October 12, 2006
When an Attorney Turns in a Client?
Posted by Alan Childress
That's the question puzzling -- rightly I'd say, under California law -- Peter Henning over at the White Collar Crime Prof Blog (presumably a site not about law profs accused of white collar crime). In a nice post from yesterday, Henning, a Wayne State professor [right], reports on an alleged Ponzi scheme and a press release by the U.S. Attorney's Office in L.A. announcing the accused's upcoming criminal trial date. Henning finds particularly "interesting" a throwaway line in the USAO release to the effect that the fraud investigation started by the accused's attorney reporting the criminal conduct to the USAO. Henning wonders, assuming the press release is accurate, how that happened without violating the current California Rules of Professional Conduct (linked here). He points out that California did not adopt any of the ABA Model Rules versions which extend a future-crime exception to financial harm, instead tightly limiting permissive disclosure in Rule 3-100 to future physical violence. I'd add that California also did not adopt the MR exception based on a lawyer's participation in the crime or fraud. I'd add further that even California's proposed major revisions to its Rules, out now for public comment, will follow numbering like the ABA but do not yet propose to adopt any new exceptions to confidentiality. That's not surprising, given how strongly the California Business & Professions Code is traditionally seen to protect confidentiality and privilege. Nor is the lawyer ethically permitted to induce others to violate these principles (Rule 1-120) or interfere with privilege (B&P Code sec. 6217), raising the additional question whether the USAO could encourage the defendant's attorney to reveal information.
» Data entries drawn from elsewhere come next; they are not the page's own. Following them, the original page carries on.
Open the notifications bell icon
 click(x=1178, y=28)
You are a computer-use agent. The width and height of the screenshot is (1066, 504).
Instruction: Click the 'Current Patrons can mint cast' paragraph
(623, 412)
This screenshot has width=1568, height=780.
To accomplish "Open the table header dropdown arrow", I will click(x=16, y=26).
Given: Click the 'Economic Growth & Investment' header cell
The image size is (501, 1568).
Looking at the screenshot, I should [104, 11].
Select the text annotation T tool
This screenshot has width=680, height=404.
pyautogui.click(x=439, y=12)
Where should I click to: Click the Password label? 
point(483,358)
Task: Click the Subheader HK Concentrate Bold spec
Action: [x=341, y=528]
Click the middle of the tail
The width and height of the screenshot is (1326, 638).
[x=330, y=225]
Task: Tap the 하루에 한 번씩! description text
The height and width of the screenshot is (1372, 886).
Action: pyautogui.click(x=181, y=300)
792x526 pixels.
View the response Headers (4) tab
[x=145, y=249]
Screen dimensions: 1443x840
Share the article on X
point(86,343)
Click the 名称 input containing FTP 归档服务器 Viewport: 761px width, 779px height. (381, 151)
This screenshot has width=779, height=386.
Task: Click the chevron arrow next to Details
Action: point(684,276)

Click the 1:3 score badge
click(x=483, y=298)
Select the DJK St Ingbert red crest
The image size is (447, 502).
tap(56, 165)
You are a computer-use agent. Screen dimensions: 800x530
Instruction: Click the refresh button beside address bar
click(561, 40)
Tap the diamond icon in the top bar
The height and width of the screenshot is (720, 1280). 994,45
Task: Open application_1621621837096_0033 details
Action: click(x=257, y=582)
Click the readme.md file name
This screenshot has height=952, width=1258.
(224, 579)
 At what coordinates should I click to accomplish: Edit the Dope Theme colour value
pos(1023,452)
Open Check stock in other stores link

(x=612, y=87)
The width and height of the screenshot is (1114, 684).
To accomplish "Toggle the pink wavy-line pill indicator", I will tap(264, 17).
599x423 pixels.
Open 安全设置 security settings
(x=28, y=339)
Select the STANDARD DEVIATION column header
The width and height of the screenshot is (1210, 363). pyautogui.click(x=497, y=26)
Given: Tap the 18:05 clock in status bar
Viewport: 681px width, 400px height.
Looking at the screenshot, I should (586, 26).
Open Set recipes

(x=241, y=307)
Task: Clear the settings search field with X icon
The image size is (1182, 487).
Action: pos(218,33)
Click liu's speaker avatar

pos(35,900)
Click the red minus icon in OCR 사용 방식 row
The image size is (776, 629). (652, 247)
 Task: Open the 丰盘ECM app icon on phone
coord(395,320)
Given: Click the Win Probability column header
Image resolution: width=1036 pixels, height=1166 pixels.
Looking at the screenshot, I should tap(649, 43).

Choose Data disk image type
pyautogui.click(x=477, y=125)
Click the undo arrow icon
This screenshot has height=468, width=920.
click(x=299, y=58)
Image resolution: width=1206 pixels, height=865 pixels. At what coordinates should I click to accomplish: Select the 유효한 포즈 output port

So I don't have an answer for Henning either, except to agree with his puzzlement. Maybe the scheme had effects and victims in California allowing prosecution there, but the lawyer represented the Ponz in one of the growing number of states adopting newer versions of the ABA MR which include economic crime as well as criminal acts which the lawyer helped advance? Maybe one of the ethical readers of this blog has a better answer than I do? Plus Henning should update us if he finds out more details, please; I will bet there is a simple explanation for this not at all like the Al Pacino character in "...And Justice For All" in his willingness to give up his license for the supposed greater good of telling the court that his client and everyone else were "all out of order!" For an interesting study of a government [DOJ ethics] lawyer willing to risk exactly that, to disclose her view that the Bush administration -- very likely her client -- had withheld information on the questioning of John Walker Lindh, see this analysis by David McGowan, on which Jeff had previously opined (on other grounds). Anyway, like Henning, I don't get it here.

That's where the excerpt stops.